The Technium

The Third Way


Howard Shultz, the founder of Starbucks, had a revelation that began his empire. He realized that people spent time in three different classes of spaces. They cocooned in private spaces, like their homes, and offices. And they spent time in public places like plazas, streets, museums. But all the civilized cities of the world were also filled with third places that people loved. Not quite private, not quite public, these third places were intimate but open to anyone.  Like settling down at a table at a cafe. It felt like your space, but you were not the landlord. They were public, open spaces that you could “own” for a while. They were also uncommon in America. So he decided to make his coffee shops third places where people could walk in from the street and spend all day there if they wanted to in an intimate mode. His empire was built on a third way.

There are lots of third ways that can be alternatives to problems we have. Are Uber drivers employees or contractors? Well, Uber drivers are not quite self employed, and they are not quite employees either. They are a third thing. We shouldn’t try to use the laws and norms for employees or self-proprietors with them. We need a new third category of work — something between “employee” and “not an employee”—that encompasses digital gig laborers.  AirBnB is neither a hotel, nor a private resident. It is a third thing, and we need to create a new category to deal with it.

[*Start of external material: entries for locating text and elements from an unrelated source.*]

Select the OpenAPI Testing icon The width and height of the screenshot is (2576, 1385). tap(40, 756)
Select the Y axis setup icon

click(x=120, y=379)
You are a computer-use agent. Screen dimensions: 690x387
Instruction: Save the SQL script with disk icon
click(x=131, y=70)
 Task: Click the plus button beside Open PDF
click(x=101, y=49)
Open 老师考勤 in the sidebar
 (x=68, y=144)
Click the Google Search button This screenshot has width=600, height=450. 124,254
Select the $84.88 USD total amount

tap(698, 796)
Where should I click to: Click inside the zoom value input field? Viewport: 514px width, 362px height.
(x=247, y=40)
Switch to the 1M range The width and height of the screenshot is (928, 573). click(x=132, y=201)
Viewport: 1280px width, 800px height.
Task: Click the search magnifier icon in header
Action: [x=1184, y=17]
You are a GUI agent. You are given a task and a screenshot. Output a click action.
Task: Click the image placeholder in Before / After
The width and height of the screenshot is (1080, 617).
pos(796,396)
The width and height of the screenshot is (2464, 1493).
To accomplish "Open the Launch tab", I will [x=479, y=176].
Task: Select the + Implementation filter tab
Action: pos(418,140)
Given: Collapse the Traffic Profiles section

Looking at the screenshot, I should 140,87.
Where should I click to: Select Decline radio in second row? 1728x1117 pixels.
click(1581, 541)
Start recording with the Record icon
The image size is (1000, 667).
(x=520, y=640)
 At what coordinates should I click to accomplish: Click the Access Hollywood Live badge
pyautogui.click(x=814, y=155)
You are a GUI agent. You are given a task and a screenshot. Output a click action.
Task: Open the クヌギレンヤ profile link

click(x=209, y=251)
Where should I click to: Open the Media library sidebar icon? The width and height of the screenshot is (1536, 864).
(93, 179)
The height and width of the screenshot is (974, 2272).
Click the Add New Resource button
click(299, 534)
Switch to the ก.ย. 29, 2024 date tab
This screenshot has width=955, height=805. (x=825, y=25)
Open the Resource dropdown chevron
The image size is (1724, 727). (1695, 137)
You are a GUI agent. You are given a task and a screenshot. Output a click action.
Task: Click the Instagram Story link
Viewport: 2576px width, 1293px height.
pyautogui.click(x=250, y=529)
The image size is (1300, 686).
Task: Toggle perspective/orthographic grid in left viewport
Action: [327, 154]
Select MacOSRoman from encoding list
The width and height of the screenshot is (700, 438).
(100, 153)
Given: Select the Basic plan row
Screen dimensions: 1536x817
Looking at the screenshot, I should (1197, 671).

Huge monopolistic companies running platforms like Facebook and Amazon are not mere corporations, nor are they governments, even though they have many of the attributes of both government and corporations. They are a new third thing: platforms. We should not expect to regulate platforms like companies, nor expect them to behave like governments. We need a third category of rights and responsibilities for them.

AI is not quite a dumb mechanical process that only does what we ask it to, and it is obviously not human either.  We should not expect to relate to AI and robots as machines, nor as a human. Their behavior and creation can’t be governed with our existing categories, nor with existing laws.  AI/Robots are a third thing.  They need to be treated in a third way.

This is the era of the third way. With the advent of genetic engineering, and ever more AI, and crypto and blockchain for organizations, we will be producing third things all the time. New ideas, products and services that are neither this or that, but something new that needs the third way. The most difficult part of this onboarding is opening our minds to the possibilities of a third way.